Impeaching judges for misconduct and amending judicial selection would both require actions by majorities. Relying on majorities to protect rights, though, throughout all the years of legally-supported abortion, is what has gotten us to where we are now.
But the Constitution’s rule that protects life is backed by sanctions. Rather than penalties, the Constitution’s sanctions are in the more-subtle form of requirements—that each official, state or national, must take an oath to support or to protect the Constitution. These oaths confer to each official all possible power. Fulfilling his oath is each official’s solemn duty:
- Right now, Sec.

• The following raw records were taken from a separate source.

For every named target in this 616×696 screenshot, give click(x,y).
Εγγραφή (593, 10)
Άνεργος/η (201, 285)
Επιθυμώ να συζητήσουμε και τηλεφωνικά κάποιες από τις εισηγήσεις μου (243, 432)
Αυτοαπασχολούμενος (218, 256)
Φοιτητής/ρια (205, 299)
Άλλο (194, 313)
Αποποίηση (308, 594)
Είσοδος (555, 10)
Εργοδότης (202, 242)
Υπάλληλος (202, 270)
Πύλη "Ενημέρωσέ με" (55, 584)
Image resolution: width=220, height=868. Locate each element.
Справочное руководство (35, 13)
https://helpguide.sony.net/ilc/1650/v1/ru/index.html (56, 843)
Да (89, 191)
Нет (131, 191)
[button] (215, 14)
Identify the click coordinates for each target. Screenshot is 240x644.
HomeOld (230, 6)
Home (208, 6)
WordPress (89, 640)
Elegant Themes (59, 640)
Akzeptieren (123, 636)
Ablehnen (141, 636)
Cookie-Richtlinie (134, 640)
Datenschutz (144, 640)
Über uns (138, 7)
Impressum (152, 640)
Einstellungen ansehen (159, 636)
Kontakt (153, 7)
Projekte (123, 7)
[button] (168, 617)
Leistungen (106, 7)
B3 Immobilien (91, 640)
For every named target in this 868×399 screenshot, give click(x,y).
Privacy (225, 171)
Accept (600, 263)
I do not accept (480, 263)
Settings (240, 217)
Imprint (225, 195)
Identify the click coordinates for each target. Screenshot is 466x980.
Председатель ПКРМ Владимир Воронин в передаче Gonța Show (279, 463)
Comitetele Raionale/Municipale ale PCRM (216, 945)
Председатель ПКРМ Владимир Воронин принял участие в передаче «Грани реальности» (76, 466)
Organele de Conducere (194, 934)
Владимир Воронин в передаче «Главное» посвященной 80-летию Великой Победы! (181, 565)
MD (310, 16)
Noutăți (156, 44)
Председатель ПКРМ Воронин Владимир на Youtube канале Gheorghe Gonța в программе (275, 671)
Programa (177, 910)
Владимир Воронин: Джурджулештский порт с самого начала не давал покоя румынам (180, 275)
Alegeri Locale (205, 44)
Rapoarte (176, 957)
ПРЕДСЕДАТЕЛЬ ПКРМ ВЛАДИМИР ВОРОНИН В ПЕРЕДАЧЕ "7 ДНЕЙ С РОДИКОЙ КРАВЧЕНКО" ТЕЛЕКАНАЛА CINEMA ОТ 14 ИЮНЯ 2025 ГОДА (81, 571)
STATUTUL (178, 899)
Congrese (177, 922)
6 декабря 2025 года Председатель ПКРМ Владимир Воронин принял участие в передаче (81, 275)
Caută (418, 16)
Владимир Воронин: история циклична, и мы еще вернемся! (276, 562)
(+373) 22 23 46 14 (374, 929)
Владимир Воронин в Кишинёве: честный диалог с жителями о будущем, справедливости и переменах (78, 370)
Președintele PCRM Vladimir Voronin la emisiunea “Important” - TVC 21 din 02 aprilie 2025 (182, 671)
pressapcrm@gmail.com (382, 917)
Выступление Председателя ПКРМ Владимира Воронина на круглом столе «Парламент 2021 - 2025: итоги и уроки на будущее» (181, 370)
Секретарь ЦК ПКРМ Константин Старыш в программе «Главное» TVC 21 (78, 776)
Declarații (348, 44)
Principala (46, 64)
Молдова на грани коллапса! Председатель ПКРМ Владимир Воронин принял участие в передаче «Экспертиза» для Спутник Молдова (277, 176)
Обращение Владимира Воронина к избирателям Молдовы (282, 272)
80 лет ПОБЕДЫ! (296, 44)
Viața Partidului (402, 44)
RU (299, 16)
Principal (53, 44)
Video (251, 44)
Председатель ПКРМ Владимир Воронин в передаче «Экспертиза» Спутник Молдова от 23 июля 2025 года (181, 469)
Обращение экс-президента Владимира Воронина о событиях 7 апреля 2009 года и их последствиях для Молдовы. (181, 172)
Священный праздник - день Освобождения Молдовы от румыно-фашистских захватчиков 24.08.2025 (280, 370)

Ashcroft, given his oath to support the Constitution, is required to remove from the November 5 ballots this amendment that would blatantly violate the Constitution by unduly depriving persons of life.
- Even if this abortion-protecting amendment would be enacted on November 5, every law-enforcement official from the governor to every policeman, and every judge, given their oaths to support the Constitution, would be required to treat this amendment as if it said nothing at all. The Constitution is the supreme law, any thing in the constitution or statutes of a state notwithstanding.
Individuals gain power by adding value that others are willing to pay for, or by being delegated some of the powers of the sovereigns, we the people. Every advance in freedom has been won by individuals using whatever power they have available to better secure individuals’ rights.
When you see a right being taken away, know for certain that there are people you can call on who can use their powers to right this wrong. With powers come opportunities, and responsibility.